| Consigne a |
Dites combien de lignes des enregistrements contiennent la chaîne « icon », en tenant compte de la casse. Donnez uniquement ce nombre.

Dani Nadel vient de publier un papier très intéressant intitulé: Earliest floral grave lining from 13,700–11,700-y-old Natufian burials at Raqefet Cave, Mt. Carmel, Israel, qui relate la découverte d'impressions de plantes sur le fond de certaines tombes natoufiennes en Israël.

Au levant méditerranéen, les plus anciennes tombes humaines connues datent de 120.000 à 55.000 ans et sont situées dans des grottes telles que Qafzeh, Skhul, Tabun, Amud et Kebara. Les corps sont généralement enterrés en position fléchie, parfois avec des restes d'animaux placés sur eux. Ces tombes sont souvent peu nombreuses et isolées et ne représentent pas de véritables cimetières.

Les sites Natoufiens entre 15.000 et 11.500 ans offrent un aspect différent. Ainsi plus de 450 squelettes ont été découverts dans des endroits tels que el-Wad, Eynan, Hayonim, Hilazon Tachtit, Nahal Oren et Raqefet. En effet ces derniers sites ressemblent davantage à des cimetières où plusieurs dizaines de tombes ont été découvertes. Celles-ci sont soit individuelles, soit multiples, les corps sont soit fléchis, soit allongés, ils sont décorés avec des perles, parfois les crânes sont enlevés après la décompostion du corps, de l'ocre est souvent utilisé et des offrandes sont peut-être associées à des fêtes funéraires.

Ce papier relate la découverte d'impressions de plantes associées à des tombes natoufiennes de la grotte Raqefet situés dans les Monts Carmel en Israël, et datées entre 13.700 et 11.700 avant le présent.

| Consigne b |
D'après l'extrait, combien de squelettes ont été mis au jour dans les sites natoufiens ?

| Liste |
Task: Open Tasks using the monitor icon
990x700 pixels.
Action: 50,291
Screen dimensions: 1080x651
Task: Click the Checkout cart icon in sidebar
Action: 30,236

| Résultat a |
2

| Résultat b |
Plus de 450 squelettes.